Your task ▸ Which lines run from the one containing "Task: Switch to the 填报须知 tab" through the last line of the records? Copy them exactly, leaving pictures out.

Exercise input ▸
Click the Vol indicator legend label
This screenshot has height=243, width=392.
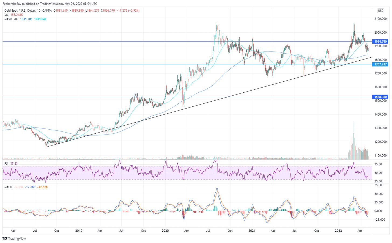click(x=6, y=15)
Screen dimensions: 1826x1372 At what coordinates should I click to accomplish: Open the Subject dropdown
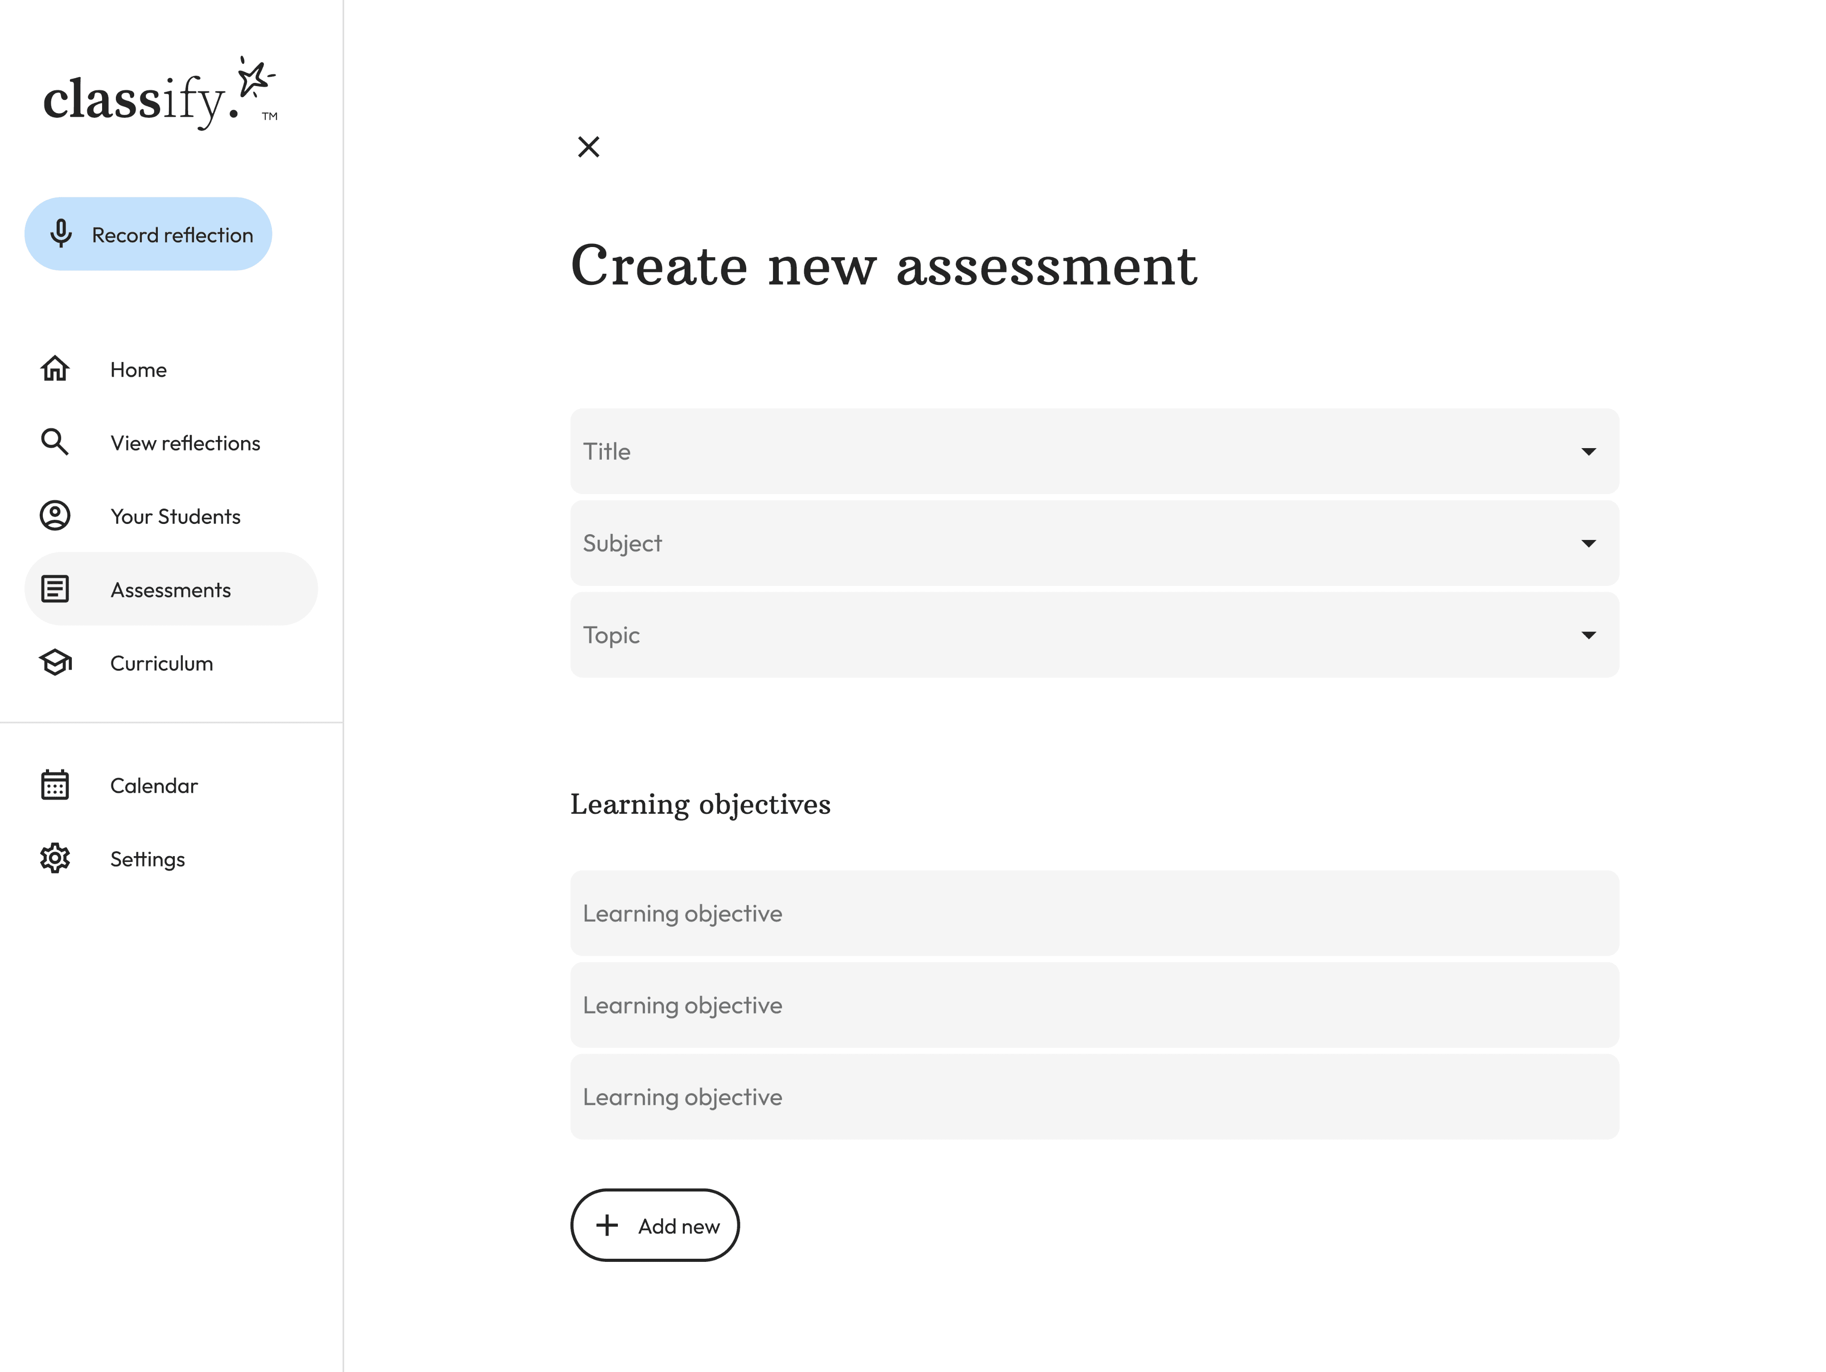tap(1095, 543)
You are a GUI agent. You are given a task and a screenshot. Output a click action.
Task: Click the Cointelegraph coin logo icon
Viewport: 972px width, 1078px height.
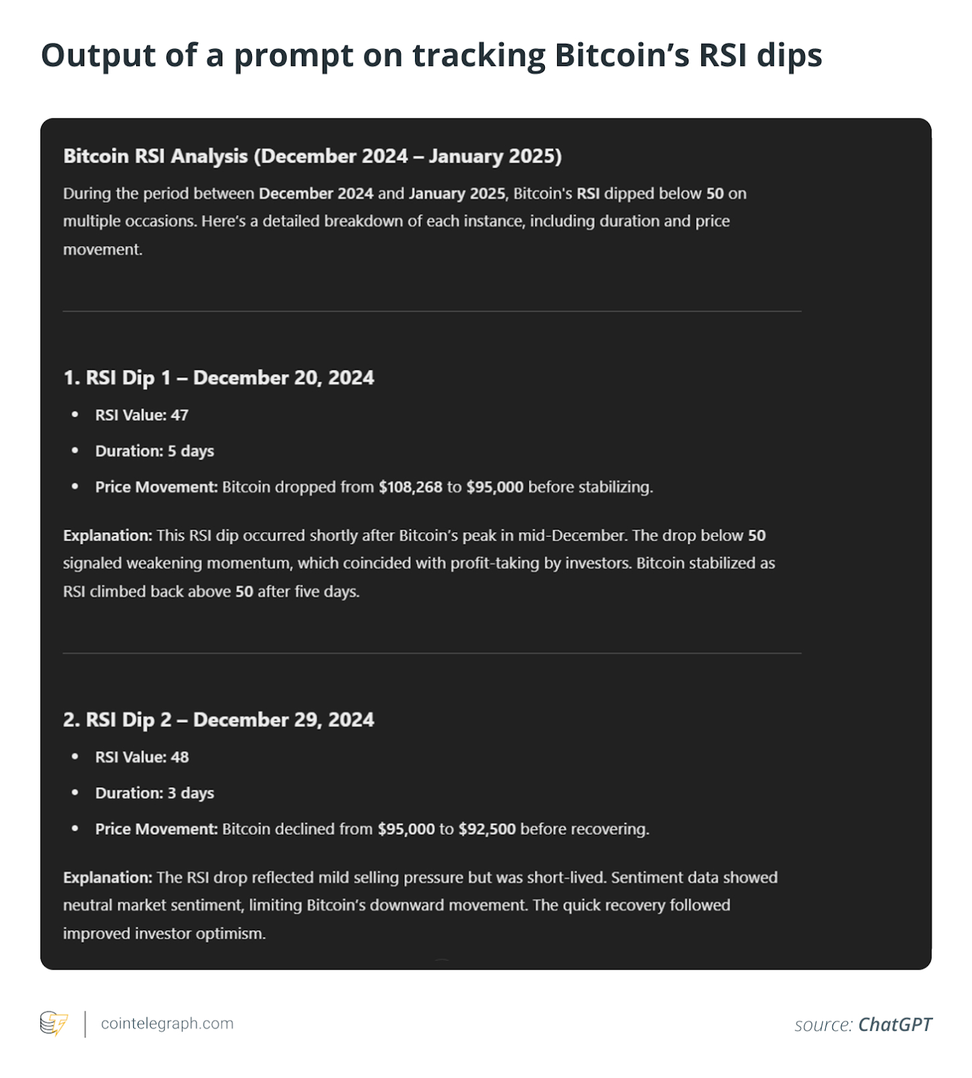click(54, 1023)
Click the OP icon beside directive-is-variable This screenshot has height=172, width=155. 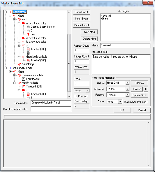[24, 56]
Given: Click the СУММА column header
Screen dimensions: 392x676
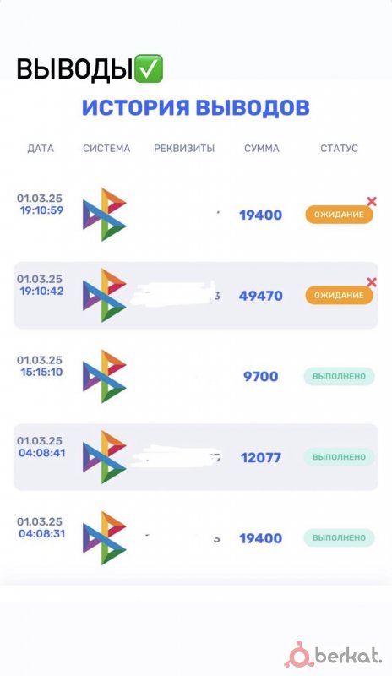Looking at the screenshot, I should (x=261, y=149).
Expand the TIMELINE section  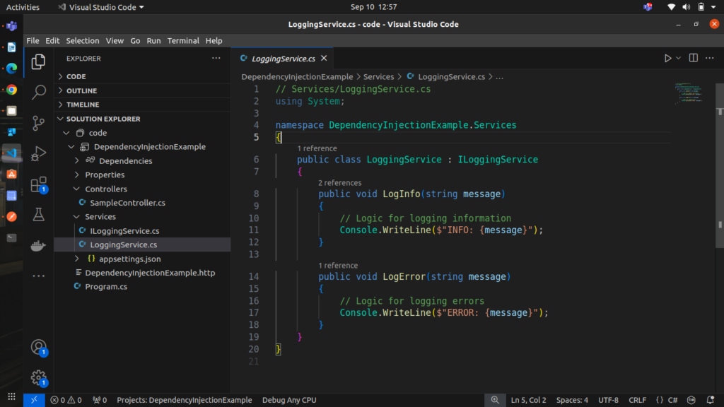pos(83,105)
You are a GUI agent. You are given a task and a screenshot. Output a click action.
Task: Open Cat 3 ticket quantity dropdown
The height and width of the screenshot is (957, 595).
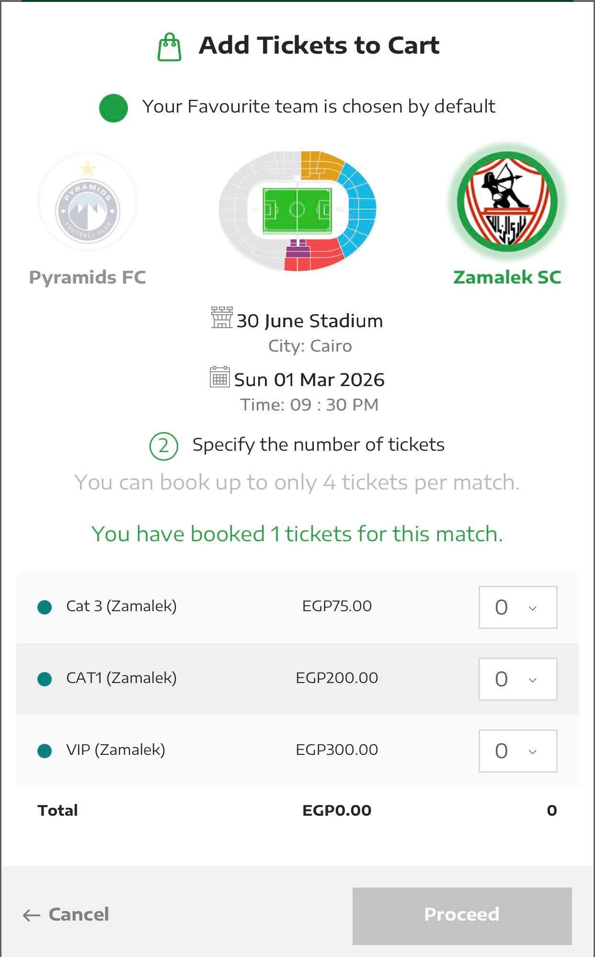pos(517,607)
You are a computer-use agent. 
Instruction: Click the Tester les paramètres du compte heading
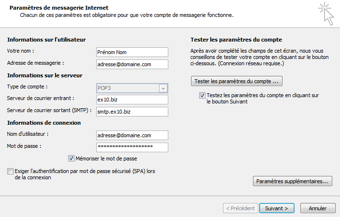click(x=236, y=40)
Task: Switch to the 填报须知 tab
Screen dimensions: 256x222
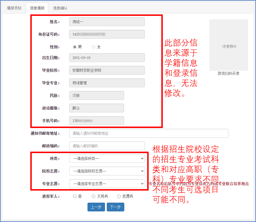Action: click(14, 8)
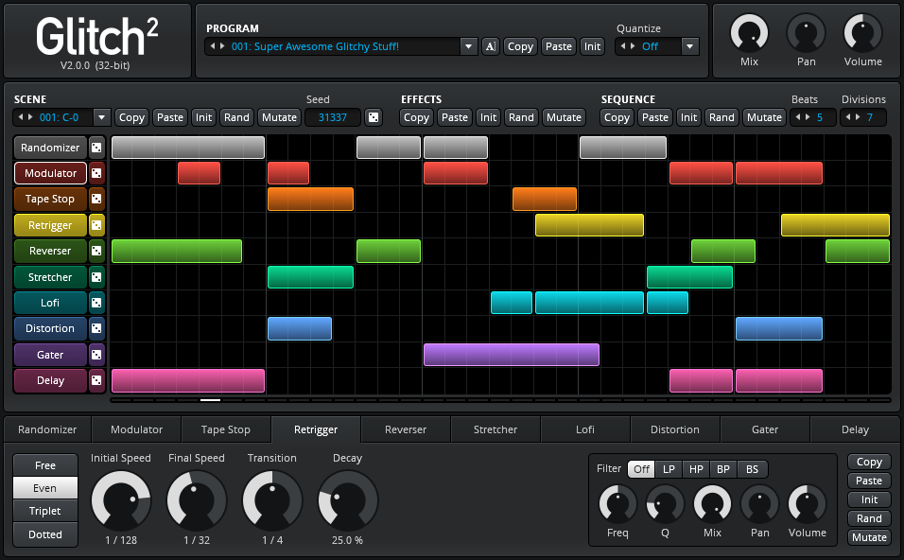Click the program rename 'A' icon
The width and height of the screenshot is (904, 560).
pyautogui.click(x=490, y=46)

Solution to the problem ▸
Task: Switch to the 填报须知 tab
Screen dimensions: 256x222
Action: click(14, 8)
Click the program rename 'A' icon
The width and height of the screenshot is (904, 560).
pyautogui.click(x=490, y=46)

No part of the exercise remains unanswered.